Hello,
I hope you are doing well.
A colleague of mine is working on a supervised STDP model, which has already been successfully tested on the CPU.
The next step is to implement and test the method on SpiNNaker. For this purpose, by following the application notes and discussions in the Google group I installed the toolchain. However, the implementation appears to be much more complex than we initially expected.
As a temporary solution and proof of concept, we decided to use the existing STDP mechanism.

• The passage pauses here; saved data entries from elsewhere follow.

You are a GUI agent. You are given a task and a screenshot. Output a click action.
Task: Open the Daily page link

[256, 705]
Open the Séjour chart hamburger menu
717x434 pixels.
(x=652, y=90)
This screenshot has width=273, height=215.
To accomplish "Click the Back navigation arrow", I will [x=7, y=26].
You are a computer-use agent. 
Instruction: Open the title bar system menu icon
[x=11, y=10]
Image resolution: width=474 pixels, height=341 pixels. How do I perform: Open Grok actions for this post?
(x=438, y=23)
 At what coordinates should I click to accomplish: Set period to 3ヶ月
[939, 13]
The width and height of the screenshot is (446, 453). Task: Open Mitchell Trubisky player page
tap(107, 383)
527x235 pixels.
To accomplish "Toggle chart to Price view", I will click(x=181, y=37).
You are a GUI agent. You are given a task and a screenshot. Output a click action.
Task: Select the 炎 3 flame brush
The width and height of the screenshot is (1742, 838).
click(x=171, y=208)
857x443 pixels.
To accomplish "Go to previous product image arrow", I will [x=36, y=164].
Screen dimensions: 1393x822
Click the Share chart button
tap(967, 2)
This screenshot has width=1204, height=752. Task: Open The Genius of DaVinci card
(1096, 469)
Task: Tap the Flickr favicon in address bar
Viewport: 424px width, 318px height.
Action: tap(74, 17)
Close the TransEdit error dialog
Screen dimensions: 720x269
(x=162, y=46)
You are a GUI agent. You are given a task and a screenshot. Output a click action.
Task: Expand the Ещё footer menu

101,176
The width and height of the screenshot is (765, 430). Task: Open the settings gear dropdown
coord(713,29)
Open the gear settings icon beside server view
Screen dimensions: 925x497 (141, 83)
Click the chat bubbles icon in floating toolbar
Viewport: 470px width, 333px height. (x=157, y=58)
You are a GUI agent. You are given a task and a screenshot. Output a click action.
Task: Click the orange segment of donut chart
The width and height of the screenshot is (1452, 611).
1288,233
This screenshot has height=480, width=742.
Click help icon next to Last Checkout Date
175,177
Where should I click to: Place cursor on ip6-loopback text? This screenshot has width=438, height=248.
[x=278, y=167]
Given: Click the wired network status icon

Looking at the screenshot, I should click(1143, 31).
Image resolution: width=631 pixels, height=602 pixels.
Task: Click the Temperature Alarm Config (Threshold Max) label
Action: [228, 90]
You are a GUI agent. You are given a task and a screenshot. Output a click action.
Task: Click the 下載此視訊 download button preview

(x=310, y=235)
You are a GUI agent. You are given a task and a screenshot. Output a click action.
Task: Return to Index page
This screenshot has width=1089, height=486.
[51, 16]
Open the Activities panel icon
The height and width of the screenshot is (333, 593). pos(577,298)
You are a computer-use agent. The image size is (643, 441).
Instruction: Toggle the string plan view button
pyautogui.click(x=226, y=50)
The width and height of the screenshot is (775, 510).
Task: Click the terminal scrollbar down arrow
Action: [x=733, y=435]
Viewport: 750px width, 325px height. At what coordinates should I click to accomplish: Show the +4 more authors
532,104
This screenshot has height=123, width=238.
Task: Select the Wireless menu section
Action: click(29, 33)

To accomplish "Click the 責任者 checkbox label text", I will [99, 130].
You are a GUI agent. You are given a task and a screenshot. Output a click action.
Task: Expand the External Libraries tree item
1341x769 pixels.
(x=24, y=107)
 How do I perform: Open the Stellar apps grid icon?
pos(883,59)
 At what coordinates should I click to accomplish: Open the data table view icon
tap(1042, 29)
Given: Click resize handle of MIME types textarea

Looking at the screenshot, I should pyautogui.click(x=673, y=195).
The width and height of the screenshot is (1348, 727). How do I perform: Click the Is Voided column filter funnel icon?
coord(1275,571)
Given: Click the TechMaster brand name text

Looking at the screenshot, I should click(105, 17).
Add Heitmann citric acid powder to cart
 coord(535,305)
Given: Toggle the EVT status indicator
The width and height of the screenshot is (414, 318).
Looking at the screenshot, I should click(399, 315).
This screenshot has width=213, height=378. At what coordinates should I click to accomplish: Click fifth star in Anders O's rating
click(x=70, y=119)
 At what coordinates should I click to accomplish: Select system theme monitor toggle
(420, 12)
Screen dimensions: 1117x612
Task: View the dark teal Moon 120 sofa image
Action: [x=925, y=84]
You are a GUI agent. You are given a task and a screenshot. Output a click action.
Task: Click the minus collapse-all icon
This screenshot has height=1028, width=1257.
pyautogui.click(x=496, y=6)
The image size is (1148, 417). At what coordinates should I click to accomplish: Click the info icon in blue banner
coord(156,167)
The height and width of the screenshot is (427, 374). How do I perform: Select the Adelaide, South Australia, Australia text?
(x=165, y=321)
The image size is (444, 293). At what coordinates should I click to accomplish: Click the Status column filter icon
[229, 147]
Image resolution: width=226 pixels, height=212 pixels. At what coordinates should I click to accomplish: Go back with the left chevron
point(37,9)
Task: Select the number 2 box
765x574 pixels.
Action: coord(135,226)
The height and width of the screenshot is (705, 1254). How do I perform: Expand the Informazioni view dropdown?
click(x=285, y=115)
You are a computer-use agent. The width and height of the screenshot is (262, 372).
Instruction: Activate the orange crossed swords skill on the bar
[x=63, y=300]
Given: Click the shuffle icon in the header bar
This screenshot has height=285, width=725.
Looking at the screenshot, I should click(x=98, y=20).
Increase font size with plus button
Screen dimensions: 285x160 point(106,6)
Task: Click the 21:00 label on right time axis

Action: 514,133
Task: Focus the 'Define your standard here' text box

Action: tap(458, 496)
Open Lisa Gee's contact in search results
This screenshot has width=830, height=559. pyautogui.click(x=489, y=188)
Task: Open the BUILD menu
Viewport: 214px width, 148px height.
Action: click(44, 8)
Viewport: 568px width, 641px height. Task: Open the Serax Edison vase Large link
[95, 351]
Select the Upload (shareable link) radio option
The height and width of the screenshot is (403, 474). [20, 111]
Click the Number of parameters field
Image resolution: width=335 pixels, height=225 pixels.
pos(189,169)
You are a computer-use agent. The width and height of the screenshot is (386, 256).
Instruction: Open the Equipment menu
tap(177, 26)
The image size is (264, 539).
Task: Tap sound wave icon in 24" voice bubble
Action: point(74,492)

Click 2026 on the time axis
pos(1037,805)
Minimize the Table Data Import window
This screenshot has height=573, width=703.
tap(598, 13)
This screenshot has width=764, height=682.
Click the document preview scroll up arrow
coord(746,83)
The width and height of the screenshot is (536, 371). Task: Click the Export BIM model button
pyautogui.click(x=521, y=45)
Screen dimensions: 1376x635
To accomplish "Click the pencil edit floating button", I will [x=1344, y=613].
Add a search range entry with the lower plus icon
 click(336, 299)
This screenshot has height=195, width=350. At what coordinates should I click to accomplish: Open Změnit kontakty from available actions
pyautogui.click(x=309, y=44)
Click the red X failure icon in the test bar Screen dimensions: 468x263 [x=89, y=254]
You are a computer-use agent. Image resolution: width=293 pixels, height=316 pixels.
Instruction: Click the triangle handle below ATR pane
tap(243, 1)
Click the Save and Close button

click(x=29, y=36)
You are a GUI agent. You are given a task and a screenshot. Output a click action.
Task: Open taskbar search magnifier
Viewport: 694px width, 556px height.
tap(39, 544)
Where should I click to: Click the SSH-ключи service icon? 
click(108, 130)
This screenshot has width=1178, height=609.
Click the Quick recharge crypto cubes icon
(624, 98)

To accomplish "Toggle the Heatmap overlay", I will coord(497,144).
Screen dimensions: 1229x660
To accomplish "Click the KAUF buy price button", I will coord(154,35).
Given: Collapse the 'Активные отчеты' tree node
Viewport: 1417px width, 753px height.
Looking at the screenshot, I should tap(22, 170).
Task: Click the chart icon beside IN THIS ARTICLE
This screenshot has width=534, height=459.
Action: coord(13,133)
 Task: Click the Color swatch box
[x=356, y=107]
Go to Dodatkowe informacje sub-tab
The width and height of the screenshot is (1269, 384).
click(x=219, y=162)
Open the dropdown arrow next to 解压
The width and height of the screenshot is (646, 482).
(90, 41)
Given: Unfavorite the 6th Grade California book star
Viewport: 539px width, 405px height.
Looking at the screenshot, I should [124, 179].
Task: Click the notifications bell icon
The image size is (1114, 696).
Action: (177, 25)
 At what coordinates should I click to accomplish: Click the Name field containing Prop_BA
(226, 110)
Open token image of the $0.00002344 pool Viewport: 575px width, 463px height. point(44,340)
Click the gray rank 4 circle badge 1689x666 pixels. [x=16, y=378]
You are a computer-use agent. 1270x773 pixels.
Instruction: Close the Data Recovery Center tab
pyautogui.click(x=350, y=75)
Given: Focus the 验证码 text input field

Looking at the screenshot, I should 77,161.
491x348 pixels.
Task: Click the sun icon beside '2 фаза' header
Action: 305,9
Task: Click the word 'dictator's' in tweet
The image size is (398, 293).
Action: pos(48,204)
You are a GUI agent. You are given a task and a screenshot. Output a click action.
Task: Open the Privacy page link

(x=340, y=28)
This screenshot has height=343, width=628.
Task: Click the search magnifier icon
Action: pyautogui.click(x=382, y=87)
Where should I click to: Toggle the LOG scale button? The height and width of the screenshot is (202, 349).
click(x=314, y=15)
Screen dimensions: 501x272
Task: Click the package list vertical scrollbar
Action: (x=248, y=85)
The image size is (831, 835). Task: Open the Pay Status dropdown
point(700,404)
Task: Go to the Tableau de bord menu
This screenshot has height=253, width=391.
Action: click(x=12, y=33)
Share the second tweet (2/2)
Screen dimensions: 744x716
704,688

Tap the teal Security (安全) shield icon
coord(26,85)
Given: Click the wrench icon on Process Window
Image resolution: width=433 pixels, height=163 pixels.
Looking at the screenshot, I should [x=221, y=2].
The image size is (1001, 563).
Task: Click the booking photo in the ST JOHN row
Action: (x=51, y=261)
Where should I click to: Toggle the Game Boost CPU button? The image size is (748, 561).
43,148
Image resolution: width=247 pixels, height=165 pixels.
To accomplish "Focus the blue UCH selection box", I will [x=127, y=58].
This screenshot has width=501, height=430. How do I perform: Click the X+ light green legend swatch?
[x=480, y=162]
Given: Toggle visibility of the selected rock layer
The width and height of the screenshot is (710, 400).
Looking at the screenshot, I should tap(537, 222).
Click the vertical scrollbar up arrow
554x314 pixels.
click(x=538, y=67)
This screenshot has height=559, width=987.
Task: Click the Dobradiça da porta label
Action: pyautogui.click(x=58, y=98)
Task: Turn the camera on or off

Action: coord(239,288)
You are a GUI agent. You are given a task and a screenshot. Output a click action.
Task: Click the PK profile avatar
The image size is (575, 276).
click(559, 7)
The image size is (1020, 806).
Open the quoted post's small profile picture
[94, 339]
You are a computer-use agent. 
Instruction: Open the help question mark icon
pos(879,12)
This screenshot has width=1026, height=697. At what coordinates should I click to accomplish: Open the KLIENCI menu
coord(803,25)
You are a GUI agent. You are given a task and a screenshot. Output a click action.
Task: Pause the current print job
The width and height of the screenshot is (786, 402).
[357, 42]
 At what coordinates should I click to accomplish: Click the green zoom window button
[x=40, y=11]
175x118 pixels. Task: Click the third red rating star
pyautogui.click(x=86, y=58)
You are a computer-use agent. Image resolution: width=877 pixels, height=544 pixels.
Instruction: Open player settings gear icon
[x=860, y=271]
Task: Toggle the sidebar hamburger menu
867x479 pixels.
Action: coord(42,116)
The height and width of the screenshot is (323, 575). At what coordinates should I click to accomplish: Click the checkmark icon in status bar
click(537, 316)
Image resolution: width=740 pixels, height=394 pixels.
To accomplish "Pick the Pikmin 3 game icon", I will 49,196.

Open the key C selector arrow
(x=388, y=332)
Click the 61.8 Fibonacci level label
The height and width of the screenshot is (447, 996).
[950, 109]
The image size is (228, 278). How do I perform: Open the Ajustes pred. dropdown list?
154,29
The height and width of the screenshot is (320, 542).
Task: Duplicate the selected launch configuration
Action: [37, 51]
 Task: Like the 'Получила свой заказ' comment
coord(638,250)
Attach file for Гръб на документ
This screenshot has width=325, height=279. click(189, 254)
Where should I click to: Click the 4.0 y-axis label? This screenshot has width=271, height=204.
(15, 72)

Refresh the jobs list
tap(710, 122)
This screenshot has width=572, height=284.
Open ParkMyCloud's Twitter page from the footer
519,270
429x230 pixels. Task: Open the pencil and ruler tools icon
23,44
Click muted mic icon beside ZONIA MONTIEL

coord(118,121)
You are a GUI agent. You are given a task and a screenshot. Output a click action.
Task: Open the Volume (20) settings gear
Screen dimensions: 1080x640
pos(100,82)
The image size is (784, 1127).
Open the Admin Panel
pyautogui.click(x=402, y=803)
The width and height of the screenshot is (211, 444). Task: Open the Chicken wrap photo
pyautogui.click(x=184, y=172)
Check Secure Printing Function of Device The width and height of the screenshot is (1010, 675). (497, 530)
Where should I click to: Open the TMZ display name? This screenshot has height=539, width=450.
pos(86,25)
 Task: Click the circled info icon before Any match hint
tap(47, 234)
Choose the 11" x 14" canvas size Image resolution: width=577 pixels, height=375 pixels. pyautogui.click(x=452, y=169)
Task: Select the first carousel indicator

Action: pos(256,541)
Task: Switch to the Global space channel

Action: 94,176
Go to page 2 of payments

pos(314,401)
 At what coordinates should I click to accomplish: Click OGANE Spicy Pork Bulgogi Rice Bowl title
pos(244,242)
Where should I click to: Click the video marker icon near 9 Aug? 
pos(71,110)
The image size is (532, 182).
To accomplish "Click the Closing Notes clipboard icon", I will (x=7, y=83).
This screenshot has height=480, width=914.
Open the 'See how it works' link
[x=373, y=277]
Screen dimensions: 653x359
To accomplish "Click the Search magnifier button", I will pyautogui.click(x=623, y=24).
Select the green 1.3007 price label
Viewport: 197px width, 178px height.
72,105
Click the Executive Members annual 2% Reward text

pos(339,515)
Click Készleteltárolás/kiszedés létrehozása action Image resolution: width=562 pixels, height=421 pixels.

The model requires each input to be processed twice:
1- During the first pass, output spikes are collected while using the weights from the previous step as static weights. Based on the spike timings and the desired outputs (for each input), an error signal is generated to update the A_plus and A_minus parameters.
2- In the second pass, the updated timing_dependence parameters are used, and the data is passed through the network to update the weights (using STDPMechanism in the projections) for the next input.
To achieve this, I used a loop over the input data. In each iteration of the loop, the model is defined after calling the setup() function, the simulation is run for the first pass, and then the simulation is ended. After updating the parameters, the model is rerun for the second pass.
Unfortunately, at this stage, the results do not align with the CPU-based simulation. Additionally, this approach is extremely slow due to its inefficiency.
I have two questions:
1- Is there a better way to speed up the simulation? (instead of setup-run-end)
2- If I want to implement a custom timing and weight update rule, which files need to be copied and modified besides timing_pair_impl.c, timing_pair_impl.h, weight_additive_one_term_impl.h, and weight_additive_one_term_impl.c?
Any guidance or suggestions would be greatly appreciated.
Best regards,
Mazdak FATAHI